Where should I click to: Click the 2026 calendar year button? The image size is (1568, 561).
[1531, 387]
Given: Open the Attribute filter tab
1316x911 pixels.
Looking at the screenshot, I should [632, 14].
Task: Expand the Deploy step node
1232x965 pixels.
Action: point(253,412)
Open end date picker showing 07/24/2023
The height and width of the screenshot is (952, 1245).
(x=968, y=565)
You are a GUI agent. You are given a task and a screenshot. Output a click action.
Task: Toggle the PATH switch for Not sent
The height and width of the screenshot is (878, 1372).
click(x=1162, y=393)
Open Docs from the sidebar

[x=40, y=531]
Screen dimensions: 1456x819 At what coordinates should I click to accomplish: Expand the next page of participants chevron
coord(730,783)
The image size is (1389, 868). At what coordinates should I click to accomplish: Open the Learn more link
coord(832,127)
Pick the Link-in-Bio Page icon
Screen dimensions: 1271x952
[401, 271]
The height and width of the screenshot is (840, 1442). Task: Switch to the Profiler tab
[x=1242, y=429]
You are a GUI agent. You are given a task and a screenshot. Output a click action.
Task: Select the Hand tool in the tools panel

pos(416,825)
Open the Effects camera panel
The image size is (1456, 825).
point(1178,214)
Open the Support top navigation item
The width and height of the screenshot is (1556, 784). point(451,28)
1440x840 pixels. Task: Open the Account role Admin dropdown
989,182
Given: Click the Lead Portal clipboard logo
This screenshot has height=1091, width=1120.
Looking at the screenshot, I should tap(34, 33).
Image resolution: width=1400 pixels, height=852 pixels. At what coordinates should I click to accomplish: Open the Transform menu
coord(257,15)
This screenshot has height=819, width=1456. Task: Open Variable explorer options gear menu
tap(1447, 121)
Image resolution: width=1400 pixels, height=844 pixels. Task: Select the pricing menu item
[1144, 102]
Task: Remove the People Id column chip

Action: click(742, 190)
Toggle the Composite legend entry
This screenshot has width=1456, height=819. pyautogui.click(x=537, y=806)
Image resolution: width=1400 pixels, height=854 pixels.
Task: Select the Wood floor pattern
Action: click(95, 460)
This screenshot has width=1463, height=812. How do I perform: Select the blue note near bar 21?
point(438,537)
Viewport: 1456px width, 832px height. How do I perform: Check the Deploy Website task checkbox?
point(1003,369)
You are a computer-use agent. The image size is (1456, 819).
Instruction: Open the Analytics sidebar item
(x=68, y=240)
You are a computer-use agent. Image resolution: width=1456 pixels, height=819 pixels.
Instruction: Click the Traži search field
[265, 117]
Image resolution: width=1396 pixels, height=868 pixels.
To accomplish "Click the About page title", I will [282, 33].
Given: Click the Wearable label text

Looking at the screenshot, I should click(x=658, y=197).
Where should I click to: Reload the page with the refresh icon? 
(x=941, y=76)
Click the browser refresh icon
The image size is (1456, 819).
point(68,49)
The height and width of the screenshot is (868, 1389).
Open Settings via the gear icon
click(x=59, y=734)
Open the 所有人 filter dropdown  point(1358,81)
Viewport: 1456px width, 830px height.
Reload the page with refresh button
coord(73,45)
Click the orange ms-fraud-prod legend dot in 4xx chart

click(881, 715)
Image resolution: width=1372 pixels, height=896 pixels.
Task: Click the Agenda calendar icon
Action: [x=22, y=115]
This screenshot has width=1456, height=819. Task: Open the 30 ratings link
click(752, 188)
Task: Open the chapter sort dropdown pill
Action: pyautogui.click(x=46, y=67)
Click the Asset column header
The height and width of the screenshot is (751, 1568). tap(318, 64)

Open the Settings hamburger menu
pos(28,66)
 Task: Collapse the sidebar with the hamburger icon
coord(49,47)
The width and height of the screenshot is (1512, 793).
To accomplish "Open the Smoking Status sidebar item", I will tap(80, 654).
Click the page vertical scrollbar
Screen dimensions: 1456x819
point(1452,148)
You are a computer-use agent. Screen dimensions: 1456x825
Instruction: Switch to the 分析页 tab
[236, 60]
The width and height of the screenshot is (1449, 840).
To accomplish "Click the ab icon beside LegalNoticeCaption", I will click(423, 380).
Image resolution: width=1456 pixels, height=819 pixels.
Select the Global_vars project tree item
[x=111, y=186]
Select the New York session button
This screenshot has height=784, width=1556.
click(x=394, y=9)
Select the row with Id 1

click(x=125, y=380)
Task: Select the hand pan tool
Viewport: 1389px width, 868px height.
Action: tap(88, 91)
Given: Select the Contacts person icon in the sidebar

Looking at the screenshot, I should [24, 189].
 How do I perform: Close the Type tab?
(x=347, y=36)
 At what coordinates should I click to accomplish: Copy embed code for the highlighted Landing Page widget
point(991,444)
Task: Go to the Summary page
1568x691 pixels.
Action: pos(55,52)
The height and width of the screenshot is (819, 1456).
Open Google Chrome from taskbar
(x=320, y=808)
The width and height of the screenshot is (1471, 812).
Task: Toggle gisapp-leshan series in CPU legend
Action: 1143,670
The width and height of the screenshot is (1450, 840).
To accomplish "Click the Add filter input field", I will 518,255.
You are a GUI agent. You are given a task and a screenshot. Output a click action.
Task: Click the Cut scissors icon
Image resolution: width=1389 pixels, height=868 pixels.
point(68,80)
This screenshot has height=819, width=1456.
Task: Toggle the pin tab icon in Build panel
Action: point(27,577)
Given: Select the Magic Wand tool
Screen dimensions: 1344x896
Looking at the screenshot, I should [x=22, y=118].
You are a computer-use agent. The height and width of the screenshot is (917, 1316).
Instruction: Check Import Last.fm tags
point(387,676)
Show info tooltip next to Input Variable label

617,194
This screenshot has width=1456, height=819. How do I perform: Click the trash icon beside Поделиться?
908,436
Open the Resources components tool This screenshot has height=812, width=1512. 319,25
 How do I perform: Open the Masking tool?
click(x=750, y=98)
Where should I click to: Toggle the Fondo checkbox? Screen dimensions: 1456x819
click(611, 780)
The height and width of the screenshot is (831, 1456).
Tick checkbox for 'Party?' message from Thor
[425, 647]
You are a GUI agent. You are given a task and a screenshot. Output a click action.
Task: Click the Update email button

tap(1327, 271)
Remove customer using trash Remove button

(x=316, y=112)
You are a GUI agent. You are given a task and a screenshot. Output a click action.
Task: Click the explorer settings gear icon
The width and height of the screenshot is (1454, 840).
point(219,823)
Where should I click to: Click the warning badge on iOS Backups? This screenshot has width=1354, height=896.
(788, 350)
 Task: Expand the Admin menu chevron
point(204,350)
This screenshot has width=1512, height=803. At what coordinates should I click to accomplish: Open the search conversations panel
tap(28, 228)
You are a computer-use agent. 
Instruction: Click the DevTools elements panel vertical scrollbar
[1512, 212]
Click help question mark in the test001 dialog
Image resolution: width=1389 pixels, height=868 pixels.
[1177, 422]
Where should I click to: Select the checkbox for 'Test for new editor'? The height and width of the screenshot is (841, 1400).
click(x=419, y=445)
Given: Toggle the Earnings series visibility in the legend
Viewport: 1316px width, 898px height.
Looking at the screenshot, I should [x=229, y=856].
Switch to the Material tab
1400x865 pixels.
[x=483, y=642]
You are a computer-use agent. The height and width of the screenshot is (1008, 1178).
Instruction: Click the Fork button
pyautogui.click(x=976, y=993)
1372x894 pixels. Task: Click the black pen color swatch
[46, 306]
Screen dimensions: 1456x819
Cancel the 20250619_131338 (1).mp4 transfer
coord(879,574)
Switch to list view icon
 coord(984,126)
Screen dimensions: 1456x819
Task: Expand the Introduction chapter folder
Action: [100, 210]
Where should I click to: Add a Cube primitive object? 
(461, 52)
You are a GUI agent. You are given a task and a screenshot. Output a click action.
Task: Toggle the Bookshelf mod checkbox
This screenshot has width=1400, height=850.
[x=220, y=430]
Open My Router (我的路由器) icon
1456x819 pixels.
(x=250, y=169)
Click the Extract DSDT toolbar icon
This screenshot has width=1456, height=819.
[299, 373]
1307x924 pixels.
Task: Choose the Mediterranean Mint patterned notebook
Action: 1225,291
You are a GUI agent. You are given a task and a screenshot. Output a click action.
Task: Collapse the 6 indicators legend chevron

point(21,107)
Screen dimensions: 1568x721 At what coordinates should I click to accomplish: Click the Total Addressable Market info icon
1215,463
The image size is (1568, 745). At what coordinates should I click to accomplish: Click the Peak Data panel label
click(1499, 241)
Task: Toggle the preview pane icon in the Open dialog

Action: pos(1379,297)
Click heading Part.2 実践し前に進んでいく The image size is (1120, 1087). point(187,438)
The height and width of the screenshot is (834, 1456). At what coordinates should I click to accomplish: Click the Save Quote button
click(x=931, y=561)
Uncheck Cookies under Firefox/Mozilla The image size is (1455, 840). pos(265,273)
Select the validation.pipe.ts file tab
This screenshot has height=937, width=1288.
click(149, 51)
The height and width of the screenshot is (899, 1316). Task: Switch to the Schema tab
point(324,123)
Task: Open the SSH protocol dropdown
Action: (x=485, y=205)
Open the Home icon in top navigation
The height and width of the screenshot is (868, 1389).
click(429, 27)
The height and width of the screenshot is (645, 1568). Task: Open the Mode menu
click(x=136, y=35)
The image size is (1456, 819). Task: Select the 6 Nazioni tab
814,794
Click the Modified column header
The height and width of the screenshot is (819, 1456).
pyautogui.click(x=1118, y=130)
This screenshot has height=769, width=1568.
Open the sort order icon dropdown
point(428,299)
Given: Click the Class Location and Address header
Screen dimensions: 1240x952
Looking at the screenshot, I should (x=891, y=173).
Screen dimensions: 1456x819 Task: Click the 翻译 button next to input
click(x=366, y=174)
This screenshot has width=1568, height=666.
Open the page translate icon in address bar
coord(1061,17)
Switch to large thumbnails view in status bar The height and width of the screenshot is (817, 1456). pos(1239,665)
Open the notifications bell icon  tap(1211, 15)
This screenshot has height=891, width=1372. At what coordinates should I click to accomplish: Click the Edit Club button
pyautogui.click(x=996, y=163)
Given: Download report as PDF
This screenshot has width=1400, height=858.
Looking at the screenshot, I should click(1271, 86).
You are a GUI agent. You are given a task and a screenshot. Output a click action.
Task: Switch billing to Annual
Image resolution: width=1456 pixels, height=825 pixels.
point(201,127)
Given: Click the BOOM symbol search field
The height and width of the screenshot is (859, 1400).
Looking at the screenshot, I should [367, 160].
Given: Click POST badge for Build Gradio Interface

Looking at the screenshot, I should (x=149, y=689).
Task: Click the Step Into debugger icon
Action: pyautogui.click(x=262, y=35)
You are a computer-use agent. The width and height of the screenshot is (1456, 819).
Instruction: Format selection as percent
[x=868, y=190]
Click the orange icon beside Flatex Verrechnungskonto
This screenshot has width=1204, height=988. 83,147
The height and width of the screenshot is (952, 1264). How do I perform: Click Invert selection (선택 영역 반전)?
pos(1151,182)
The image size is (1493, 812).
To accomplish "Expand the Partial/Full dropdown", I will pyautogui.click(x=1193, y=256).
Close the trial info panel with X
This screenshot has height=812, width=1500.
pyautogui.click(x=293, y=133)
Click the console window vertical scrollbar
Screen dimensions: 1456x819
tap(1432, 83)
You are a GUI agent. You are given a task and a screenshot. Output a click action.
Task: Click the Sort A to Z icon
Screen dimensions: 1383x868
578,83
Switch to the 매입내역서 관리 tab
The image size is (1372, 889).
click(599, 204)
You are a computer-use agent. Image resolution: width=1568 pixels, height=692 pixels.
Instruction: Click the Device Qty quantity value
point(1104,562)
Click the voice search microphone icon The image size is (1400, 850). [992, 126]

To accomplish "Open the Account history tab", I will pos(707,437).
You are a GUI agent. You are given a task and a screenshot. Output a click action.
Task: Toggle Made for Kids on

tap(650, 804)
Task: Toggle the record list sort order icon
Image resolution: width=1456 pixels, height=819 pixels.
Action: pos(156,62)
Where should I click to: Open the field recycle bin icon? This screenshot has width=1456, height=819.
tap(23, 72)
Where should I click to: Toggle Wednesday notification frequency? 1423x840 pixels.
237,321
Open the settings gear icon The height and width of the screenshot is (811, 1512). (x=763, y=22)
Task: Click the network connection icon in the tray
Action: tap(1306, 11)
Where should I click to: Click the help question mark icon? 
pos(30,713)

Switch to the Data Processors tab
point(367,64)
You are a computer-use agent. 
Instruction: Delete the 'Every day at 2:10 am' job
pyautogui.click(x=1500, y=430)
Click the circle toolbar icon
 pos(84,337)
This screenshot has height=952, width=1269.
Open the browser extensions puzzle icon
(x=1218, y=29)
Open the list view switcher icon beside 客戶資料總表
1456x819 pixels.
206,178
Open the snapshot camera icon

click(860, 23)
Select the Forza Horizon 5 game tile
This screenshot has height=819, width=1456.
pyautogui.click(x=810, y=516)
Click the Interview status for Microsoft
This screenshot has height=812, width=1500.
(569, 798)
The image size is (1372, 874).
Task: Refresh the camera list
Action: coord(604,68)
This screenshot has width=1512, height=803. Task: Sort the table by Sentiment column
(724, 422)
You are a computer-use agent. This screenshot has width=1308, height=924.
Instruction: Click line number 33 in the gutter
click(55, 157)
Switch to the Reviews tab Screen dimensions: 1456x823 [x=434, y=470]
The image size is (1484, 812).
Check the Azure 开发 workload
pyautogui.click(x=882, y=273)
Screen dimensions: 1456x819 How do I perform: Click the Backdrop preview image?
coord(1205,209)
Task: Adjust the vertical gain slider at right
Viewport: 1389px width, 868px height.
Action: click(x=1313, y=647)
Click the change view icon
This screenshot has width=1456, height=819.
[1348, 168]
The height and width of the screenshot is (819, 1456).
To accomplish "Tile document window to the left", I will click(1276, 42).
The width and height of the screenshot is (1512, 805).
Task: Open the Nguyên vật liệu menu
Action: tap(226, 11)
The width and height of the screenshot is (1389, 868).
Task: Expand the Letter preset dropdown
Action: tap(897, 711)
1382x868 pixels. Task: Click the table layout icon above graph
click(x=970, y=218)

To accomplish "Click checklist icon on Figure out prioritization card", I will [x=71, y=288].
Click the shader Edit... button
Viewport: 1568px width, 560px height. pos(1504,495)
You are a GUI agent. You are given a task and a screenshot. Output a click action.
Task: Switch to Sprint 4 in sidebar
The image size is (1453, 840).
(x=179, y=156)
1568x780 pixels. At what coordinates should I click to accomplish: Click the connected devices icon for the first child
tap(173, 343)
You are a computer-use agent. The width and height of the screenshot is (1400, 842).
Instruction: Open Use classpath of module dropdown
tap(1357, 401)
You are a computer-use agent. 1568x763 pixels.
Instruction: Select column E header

************

» **Work instructions**:
In the listing above, which lines include the string "filter"? Return every one of them.

» **Response box**:
Given: Open the Attribute filter tab
Open the 所有人 filter dropdown  point(1358,81)
To accomplish "Click the Add filter input field", I will 518,255.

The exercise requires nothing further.